* Requirement A
According to the FH JOANNEUM text, in what year was FH JOANNEUM established?
* Requirement B
Reproduce the part of the FH JOANNEUM text from "FH JOANNEUM is" up to and including "related degree programmes.", substituting "Carinthia" for "Styria".
* Requirement C
Name every department of FH JOANNEUM listed in the FH JOANNEUM text.

* Reading text
[Begin]

FH JOANNEUM is one of the biggest colleges of higher education in Austria. It has about 5,000 students and about 750 employees. The main campus is located in Graz and there are two additional locations in Kapfenberg and Bad Gleichenberg. All three are situated in the province Styria in Austria. FH JOANNEUM offers almost 70 degree programs in a variety of areas including business, technology, design, media, architecture, health and social services. The programmes are practice-oriented, project-based and interdisciplinary.

History 

FH JOANNEUM was established in 1995. In 2001 the campus in Bad Gleichenberg started to offer health related degree programmes.

Gallery

Departments/ programmes 
The FH JOANNEUM offers almost 70 bachelor's and master's degree programs and postgraduate courses at six departments and 26 institutes. The six departments are:
 Applied computer science
 Engineering
 Health studies
 Building, Energy & Society
 Media & Design
 Management
In addition to broad-based programs, there are courses with specialized focus, such as "Energy, Transport and Environmental Management", "eHealth" or "Advanced Electronic Engineering". Some new programs cover fields which have not yet been offered in Austria as university studies, for example, the midwifery education.

Projects 
 One of the largest projects with students participation is the "joanneum racing team". Every year, the students in "Automotive Engineering", "Industrial Design", "Information Design", "Electronics & Technology Management", "Production Technology and Organisation", "Journalism & Public Relations" and "Physiotherapy" construct, build and commercialize a car. The project is based in the course "automotive engineering" and is supported by sponsors. The car is then taken to the "Formula Student" part and other Formula SAE competitions.  The greatest successes are the overall win at the 2006 Formula SAE Italy and the 3rd overall rankings 2007 in Hockenheim and at the Formula Student UK 2008 at Silverstone.

[End]

* Extracted records
[Begin]

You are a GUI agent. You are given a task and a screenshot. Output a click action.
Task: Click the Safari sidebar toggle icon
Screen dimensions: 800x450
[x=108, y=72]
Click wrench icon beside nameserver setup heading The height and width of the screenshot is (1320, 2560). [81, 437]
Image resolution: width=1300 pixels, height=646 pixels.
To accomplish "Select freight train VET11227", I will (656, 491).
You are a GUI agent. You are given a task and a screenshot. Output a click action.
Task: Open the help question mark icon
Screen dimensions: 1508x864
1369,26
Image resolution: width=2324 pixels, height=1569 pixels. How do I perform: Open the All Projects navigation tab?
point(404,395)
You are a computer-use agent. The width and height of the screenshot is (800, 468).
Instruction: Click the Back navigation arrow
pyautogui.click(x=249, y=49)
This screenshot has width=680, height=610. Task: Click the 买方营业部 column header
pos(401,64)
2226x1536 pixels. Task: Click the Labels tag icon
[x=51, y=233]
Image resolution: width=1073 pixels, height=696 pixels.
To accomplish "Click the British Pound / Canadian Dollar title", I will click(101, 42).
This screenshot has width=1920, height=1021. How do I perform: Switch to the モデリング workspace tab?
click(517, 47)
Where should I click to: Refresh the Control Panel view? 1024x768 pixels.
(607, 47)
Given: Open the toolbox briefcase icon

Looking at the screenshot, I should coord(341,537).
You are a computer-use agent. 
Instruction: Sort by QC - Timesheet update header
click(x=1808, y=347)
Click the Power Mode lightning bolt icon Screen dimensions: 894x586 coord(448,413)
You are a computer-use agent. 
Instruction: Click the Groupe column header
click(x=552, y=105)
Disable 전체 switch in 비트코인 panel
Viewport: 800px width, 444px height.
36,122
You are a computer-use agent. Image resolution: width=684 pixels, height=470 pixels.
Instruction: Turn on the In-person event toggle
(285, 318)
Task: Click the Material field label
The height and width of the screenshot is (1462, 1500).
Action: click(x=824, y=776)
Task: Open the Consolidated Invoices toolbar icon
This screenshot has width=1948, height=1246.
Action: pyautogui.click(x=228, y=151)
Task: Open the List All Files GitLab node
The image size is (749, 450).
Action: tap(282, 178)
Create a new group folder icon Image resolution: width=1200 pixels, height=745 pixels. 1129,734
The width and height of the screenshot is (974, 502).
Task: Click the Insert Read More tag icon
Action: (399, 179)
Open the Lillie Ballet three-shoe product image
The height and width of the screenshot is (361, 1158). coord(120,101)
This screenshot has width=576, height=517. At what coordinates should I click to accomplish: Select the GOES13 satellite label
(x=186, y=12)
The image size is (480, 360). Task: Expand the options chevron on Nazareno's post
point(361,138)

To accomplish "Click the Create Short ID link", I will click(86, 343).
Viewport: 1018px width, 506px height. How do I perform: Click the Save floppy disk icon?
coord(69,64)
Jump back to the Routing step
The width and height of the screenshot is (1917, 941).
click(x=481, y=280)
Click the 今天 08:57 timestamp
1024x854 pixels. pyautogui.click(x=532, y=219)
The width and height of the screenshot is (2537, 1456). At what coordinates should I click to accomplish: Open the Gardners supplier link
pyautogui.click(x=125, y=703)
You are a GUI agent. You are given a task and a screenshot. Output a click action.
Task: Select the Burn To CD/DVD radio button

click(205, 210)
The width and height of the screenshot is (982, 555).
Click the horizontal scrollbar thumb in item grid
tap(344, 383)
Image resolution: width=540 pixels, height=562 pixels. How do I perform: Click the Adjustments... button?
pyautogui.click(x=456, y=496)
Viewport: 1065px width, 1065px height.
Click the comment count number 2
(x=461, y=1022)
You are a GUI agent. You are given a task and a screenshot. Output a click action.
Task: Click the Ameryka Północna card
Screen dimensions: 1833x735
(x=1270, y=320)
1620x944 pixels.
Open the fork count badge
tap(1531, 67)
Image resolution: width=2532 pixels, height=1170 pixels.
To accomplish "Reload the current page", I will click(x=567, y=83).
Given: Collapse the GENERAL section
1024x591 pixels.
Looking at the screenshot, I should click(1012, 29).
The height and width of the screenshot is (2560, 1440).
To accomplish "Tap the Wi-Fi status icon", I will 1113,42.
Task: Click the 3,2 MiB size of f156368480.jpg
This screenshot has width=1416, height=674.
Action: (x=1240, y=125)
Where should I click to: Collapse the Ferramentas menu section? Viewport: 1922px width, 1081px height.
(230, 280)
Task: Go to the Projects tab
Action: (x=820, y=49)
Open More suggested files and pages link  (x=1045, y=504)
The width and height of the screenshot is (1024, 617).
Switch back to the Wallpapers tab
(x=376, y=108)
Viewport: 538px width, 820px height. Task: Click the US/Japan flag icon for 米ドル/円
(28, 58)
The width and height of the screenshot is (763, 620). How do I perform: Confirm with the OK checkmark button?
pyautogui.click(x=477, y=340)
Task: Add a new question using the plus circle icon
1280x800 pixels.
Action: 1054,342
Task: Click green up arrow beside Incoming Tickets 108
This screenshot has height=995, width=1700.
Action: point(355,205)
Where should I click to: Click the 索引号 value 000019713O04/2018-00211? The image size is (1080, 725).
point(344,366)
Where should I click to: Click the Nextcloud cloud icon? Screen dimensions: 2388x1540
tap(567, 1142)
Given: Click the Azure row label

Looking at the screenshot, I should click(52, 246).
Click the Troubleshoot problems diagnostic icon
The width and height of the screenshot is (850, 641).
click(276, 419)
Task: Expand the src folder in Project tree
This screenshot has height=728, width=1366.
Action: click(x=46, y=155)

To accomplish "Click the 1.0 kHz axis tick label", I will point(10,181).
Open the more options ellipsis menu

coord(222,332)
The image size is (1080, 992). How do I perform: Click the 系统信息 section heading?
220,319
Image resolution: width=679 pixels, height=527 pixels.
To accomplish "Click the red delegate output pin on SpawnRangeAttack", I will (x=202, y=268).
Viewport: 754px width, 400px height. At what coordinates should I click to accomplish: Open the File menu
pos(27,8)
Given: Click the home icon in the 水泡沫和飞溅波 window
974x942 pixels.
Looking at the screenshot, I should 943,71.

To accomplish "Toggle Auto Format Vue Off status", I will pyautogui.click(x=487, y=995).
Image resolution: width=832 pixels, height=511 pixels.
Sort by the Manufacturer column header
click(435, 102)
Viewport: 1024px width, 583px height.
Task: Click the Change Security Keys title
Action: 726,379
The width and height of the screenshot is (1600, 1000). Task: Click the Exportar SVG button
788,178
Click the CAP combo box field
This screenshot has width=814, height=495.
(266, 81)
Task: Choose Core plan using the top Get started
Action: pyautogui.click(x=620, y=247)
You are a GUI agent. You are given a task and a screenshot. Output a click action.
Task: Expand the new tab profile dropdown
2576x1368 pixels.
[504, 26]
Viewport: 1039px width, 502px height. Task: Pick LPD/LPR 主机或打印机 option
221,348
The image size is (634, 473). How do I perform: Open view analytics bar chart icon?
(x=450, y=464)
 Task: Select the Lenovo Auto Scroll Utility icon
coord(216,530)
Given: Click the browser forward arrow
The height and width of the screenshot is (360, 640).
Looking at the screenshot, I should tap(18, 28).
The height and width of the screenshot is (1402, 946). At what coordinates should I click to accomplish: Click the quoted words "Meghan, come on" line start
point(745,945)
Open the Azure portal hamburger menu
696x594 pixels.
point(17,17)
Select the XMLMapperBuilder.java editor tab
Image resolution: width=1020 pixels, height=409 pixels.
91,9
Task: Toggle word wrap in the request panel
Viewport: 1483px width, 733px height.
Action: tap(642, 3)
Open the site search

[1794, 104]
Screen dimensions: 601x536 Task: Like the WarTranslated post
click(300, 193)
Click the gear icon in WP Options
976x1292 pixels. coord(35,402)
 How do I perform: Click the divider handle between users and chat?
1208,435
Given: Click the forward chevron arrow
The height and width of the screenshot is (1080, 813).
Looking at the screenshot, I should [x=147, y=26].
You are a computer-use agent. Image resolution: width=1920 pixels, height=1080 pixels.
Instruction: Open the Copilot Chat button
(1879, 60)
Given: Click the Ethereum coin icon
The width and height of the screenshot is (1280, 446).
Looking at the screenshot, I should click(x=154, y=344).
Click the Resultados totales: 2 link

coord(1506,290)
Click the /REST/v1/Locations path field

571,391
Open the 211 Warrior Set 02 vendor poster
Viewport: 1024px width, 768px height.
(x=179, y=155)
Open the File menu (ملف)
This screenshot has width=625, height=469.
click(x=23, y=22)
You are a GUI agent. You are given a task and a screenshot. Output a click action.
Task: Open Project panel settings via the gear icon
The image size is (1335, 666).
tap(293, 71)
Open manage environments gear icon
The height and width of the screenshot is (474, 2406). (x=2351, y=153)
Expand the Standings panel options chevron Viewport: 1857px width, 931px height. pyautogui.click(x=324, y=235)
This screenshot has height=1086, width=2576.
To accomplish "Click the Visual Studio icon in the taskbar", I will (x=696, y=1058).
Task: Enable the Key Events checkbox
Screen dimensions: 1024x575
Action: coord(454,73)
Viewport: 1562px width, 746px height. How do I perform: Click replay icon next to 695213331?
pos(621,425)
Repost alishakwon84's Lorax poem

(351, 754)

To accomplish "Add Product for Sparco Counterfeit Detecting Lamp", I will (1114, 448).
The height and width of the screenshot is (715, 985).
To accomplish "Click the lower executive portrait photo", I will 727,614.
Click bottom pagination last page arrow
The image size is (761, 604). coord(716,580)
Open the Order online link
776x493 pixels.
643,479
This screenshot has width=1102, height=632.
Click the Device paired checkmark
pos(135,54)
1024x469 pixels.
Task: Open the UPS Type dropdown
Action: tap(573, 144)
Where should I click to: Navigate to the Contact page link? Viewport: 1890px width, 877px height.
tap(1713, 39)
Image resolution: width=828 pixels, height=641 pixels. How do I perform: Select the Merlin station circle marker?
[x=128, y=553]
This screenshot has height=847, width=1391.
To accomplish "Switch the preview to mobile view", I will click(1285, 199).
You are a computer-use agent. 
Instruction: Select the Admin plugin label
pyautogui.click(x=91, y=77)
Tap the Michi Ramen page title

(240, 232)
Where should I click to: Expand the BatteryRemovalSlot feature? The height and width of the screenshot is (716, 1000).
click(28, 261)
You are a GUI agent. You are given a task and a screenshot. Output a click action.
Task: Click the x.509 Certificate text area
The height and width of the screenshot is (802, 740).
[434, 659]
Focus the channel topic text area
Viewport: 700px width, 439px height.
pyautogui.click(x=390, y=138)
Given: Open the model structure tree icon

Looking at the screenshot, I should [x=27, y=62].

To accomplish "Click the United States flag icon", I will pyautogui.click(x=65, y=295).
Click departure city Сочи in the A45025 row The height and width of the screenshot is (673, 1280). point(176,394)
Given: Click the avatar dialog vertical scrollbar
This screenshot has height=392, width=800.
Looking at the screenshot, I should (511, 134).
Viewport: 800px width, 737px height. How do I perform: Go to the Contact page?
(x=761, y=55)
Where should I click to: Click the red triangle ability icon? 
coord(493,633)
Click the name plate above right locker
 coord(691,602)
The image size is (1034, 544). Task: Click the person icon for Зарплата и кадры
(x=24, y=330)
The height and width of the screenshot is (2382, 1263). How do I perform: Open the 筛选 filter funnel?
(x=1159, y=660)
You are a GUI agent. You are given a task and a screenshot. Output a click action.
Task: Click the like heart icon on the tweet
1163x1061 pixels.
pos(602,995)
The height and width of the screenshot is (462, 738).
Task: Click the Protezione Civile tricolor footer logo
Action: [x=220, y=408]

[End]

* Problem solution A
1995

* Problem solution B
FH JOANNEUM is one of the biggest colleges of higher education in Austria. It has about 5,000 students and about 750 employees. The main campus is located in Graz and there are two additional locations in Kapfenberg and Bad Gleichenberg. All three are situated in the province Carinthia in Austria. FH JOANNEUM offers almost 70 degree programs in a variety of areas including business, technology, design, media, architecture, health and social services. The programmes are practice-oriented, project-based and interdisciplinary.

History 

FH JOANNEUM was established in 1995. In 2001 the campus in Bad Gleichenberg started to offer health related degree programmes.

* Problem solution C
Applied computer science; Engineering; Health studies; Building, Energy & Society; Media & Design; Management